_Estratto del documento_
------------------------------------
Ci tengo a chiarire che il tema continua ad essere oggetto di discussione, tanto che studiosi, giornalisti, storici e filosofi di primo piano, anche appartenenti ai quadri di Partito, danno libera espressione a critiche radicali o parziali del pensiero governativo introducendo frequentemente spunti di riflessione… a dispetto di chi in Occidente crede che la Cina sia un paese in cui domina il pensiero unico. Nella prossima puntata porterò alcuni esempi di dibattito recente, il contributo di Chen Lai e dello stesso Xi Jinping con l’elenco dei valori ufficialmente riconosciuti.
Presso la Chinese Academy of Social Sciences – CASS sono numerosi gli studiosi liberisti favorevoli alle politiche riformiste intraprese fin dagli anni Novanta. Questi intellettuali sostengono le riforme liberiste e ne propongono un’ulteriore espansione in senso politico, ritenendo che la modernizzazione porterà l’economia cinese alla completa integrazione nel mercato globale per ‘collocare’ il paese nella cosiddetta civiltà universale.
Xu Jilin, Professore di Storia all’Università Normale di Shanghai, di tendenze liberali ‘di sinistra’, sottopone a esame critico sia la visione universalista -che identifica modernizzazione e occidentalizzazione- sia la visione relativista, più favorevole alla via cinese di modernizzazione. Ne scaturisce una visione della modernità come un insieme composito di valori e un sostanziale invito al buon senso.
------------------------------------
_Cosa fare_
Trascrivi dal brano sul dibattito intellettuale in Cina il passo compreso tra "Presso la Chinese" e "cosiddetta civiltà universale.", estremi inclusi. Per rispondere usa soltanto il brano, senza altre fonti.
------------------------------------
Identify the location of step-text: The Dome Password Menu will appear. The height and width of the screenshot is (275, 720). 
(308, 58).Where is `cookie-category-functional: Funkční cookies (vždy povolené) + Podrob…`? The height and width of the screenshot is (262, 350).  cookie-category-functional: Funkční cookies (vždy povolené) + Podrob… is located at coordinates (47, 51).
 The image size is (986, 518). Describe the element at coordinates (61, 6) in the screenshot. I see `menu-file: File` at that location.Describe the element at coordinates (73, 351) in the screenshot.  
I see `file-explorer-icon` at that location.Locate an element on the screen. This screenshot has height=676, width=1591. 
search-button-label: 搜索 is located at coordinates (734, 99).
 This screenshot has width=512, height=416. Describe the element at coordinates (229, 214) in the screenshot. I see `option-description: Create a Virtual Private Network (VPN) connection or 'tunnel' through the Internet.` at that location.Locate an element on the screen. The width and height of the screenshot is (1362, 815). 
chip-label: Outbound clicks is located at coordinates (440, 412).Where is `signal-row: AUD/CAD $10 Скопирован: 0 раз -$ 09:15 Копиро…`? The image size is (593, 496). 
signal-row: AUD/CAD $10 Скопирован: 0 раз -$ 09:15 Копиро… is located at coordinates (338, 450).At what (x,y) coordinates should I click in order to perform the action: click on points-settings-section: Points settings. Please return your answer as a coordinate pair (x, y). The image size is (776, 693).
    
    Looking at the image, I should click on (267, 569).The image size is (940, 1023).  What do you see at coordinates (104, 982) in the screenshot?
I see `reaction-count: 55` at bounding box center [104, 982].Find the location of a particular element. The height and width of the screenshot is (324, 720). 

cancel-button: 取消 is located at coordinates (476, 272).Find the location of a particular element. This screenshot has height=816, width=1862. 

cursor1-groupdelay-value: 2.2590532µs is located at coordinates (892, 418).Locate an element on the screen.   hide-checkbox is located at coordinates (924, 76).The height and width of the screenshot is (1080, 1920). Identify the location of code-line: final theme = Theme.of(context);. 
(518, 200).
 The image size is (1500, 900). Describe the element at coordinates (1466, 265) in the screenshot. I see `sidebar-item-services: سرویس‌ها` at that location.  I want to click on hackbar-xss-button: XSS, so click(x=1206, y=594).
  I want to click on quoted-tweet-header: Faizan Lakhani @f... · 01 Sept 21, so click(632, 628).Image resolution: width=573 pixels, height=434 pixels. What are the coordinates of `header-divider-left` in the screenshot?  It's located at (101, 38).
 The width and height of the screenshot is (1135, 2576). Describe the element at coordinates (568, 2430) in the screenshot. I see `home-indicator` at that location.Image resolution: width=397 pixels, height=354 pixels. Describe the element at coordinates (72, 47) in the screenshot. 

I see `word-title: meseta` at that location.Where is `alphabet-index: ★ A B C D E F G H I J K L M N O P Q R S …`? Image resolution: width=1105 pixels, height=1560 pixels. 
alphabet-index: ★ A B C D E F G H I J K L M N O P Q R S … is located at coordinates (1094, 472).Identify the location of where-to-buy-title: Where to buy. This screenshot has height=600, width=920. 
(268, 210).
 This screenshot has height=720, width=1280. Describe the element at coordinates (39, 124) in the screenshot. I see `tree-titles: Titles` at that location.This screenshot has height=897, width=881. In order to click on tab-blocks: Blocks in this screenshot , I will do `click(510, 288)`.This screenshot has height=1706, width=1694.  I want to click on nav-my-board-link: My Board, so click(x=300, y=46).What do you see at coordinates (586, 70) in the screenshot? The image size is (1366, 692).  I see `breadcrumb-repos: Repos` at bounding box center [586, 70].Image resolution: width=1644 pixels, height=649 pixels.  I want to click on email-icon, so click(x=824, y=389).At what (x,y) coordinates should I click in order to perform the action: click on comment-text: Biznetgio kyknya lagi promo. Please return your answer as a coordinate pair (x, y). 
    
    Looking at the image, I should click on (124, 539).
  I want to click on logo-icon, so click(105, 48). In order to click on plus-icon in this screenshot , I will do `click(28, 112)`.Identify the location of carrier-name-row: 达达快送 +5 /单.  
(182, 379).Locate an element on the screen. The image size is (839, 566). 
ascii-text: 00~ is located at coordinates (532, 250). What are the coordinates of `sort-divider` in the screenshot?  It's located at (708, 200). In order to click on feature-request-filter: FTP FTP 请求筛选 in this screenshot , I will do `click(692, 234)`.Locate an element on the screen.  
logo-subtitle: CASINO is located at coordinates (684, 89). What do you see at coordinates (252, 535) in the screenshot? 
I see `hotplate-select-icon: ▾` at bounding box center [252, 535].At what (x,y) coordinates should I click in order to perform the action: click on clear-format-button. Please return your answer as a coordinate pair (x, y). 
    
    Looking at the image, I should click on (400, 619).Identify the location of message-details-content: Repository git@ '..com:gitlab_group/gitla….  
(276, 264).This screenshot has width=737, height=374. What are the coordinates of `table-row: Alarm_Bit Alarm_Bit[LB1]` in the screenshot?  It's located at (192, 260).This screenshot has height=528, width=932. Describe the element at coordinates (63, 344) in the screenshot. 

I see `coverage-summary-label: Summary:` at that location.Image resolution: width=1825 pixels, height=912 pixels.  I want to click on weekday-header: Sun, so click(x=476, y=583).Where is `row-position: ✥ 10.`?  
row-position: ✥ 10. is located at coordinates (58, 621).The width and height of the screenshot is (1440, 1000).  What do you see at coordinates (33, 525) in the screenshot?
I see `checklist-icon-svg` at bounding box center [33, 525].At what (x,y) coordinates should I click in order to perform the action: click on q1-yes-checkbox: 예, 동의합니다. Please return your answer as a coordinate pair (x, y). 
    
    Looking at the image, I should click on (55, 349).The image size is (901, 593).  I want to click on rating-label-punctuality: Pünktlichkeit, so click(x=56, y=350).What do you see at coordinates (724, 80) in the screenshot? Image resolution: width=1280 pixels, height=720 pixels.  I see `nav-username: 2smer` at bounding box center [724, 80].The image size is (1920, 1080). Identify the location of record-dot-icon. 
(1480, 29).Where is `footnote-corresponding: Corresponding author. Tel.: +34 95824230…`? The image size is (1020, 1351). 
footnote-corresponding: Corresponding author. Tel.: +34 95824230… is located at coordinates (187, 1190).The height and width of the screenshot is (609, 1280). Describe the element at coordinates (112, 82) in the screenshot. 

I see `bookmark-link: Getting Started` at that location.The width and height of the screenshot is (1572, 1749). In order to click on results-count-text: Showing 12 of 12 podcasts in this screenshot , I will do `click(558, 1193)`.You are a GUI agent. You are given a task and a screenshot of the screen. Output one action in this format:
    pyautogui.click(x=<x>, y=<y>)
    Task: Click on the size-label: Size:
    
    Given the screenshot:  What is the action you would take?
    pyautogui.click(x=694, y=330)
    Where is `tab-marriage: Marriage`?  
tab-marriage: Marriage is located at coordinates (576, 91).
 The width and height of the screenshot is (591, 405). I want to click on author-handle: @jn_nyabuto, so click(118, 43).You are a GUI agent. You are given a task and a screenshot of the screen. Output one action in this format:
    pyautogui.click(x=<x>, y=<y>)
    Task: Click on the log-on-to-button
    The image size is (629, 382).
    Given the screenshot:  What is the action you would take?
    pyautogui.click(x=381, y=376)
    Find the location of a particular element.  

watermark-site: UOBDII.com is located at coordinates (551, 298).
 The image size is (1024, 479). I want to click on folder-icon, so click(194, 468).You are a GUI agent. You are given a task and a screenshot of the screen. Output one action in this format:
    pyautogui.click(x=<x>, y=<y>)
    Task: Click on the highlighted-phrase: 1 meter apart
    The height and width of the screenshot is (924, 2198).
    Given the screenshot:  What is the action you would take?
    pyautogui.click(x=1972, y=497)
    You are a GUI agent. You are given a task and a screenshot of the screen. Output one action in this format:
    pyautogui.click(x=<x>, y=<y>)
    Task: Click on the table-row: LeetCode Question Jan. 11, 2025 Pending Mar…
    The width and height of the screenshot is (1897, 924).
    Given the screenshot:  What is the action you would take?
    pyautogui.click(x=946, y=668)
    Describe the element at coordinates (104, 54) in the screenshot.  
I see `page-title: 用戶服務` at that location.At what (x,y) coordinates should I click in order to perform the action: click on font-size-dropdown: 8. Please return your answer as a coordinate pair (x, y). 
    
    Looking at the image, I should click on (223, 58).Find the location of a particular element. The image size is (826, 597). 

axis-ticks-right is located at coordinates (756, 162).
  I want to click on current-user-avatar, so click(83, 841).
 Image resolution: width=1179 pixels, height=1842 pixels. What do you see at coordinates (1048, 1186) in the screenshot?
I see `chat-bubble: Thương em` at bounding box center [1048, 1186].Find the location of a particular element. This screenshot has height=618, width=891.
------------------------------------
_Esercizio svolto_
Presso la Chinese Academy of Social Sciences – CASS sono numerosi gli studiosi liberisti favorevoli alle politiche riformiste intraprese fin dagli anni Novanta. Questi intellettuali sostengono le riforme liberiste e ne propongono un’ulteriore espansione in senso politico, ritenendo che la modernizzazione porterà l’economia cinese alla completa integrazione nel mercato globale per ‘collocare’ il paese nella cosiddetta civiltà universale.